4. How Many Countries Have Net-Zero Targets?
Twenty countries and regions adopted net zero targets as of June 2020: Austria, Bhutan, Costa Rica, Denmark, the European Union, Fiji, Finland, France, Hungary, Iceland, Japan, the Marshall Islands, New Zealand, Norway, Portugal, Singapore, Slovenia, Sweden, Switzerland and the United Kingdom.
This list only includes countries that adopted a net zero target in law or other policy document. This does not include targets in political speeches, such as China’s notable announcement. The Climate Energy and Intelligence Unit maintains an up-to-date list of zero net ads here. As of June 2020, 120 countries have committed to working on net zero targets through the Climate Ambition Alliance, including all least developed countries and a handful of high-emitting countries. However, only about 10% of global emissions are covered by some kind of adopted net zero target. Some net zero targets have been incorporated directly into countries’ commitments under the Paris Agreement.
5. How to Achieve Net-Zero Emissions?
Policies, technology and behavior must change across the board. For example, on 1.5 degrees C trips, renewables are projected to supply between 70% and 85% of electricity by 2050. Energy efficiency and fuel switch measures are essential for transport. Improving the efficiency of food production, changing dietary options, halting deforestation, restoring degraded lands, and reducing food loss and waste also have significant potential to reduce emissions. It is critical that the structural and economic transition needed to limit warming to 1.5 degrees C is addressed fairly, especially for workers in high-carbon industries. The good news is that most of the technologies we need are readily available and increasingly cost-competitive with high-carbon alternatives. Solar and wind power now provide the cheapest energy for 67% of the world. Markets are realizing these opportunities and the risks of a high-carbon economy, and are changing accordingly.
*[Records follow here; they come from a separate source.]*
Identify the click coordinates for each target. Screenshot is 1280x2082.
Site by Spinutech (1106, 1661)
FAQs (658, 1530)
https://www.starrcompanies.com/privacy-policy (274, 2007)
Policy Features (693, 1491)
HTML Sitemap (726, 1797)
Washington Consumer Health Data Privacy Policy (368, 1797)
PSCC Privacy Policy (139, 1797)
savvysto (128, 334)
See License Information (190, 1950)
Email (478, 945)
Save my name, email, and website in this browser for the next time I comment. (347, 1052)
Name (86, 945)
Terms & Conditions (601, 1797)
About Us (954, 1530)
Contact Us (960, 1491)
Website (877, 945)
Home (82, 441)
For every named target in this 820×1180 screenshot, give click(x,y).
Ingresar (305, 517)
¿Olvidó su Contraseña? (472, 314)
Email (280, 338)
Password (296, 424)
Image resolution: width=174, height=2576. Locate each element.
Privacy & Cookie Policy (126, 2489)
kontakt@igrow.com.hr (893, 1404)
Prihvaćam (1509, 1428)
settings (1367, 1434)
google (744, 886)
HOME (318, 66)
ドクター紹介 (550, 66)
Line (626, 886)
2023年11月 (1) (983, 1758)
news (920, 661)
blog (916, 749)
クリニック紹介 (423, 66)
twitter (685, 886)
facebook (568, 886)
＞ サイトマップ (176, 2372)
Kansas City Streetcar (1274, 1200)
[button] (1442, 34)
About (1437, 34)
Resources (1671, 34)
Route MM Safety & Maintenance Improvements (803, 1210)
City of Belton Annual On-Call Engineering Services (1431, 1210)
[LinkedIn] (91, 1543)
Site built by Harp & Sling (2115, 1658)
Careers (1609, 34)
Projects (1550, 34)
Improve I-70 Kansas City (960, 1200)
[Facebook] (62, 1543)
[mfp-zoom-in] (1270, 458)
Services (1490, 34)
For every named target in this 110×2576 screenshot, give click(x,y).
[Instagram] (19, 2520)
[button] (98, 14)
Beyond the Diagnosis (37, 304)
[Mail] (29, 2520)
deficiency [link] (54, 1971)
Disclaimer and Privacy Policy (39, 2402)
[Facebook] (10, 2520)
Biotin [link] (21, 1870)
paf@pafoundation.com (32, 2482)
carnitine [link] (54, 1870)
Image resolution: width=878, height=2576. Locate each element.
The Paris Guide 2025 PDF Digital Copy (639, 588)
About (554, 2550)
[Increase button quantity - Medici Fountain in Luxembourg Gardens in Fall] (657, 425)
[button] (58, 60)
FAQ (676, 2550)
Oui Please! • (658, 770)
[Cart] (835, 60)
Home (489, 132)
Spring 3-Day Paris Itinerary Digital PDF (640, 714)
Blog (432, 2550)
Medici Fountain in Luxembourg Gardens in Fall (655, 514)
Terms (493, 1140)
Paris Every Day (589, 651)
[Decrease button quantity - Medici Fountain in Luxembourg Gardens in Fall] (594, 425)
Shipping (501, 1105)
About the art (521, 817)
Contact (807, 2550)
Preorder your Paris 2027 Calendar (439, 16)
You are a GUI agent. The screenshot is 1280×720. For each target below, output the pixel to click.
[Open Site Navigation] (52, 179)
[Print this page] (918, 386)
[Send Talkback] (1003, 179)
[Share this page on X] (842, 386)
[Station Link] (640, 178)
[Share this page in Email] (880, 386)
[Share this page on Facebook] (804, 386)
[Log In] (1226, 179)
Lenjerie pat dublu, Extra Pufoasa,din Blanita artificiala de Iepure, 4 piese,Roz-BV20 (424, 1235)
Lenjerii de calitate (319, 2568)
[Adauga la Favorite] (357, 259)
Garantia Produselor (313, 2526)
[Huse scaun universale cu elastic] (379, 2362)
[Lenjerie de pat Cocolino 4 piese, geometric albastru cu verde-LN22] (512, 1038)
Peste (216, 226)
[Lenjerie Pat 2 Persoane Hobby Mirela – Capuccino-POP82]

In addition, investments in carbon removal will be necessary. The different pathways assessed by the IPCC to reach 1.5 degrees C depend on different levels of carbon removal, but they all depend on it to some degree. It will be necessary to remove CO2 from the atmosphere to offset emissions from sectors where reaching zero emissions is more difficult, such as aviation. Carbon removal can be achieved by various means, including terrestrial approaches (such as restoring forests and increasing carbon sequestration from the soil) and technological approaches (such as direct air capture and storage or mineralization).
6. Does the Paris Agreement make Countries Commited to Achieve Net-Zero Emissions?
In short, yes.
The Paris Agreement has a long-term goal of achieving “a balance between anthropogenic emissions by sources and removals by sinks of greenhouse gases in the second half of this century, on the basis of equity and in the context of sustainable development and efforts to Eradicate poverty. ” The concept of balancing emissions and removals is similar to achieving net zero emissions.
Along with the ultimate goal of limiting warming to well below 2 degrees C, and aiming at 1.5 degrees C, the Paris Agreement commits governments to drastically reduce emissions and increase efforts to achieve net zero emissions. in time to avoid the worst consequences of climate change.
Commitments to creating bold short- and long-term goals that align with a future of net zero emissions would send important signals to all levels of government, the private sector, and the public that leaders are betting on a safe and prosperous future. rather than one devastated by climate impacts.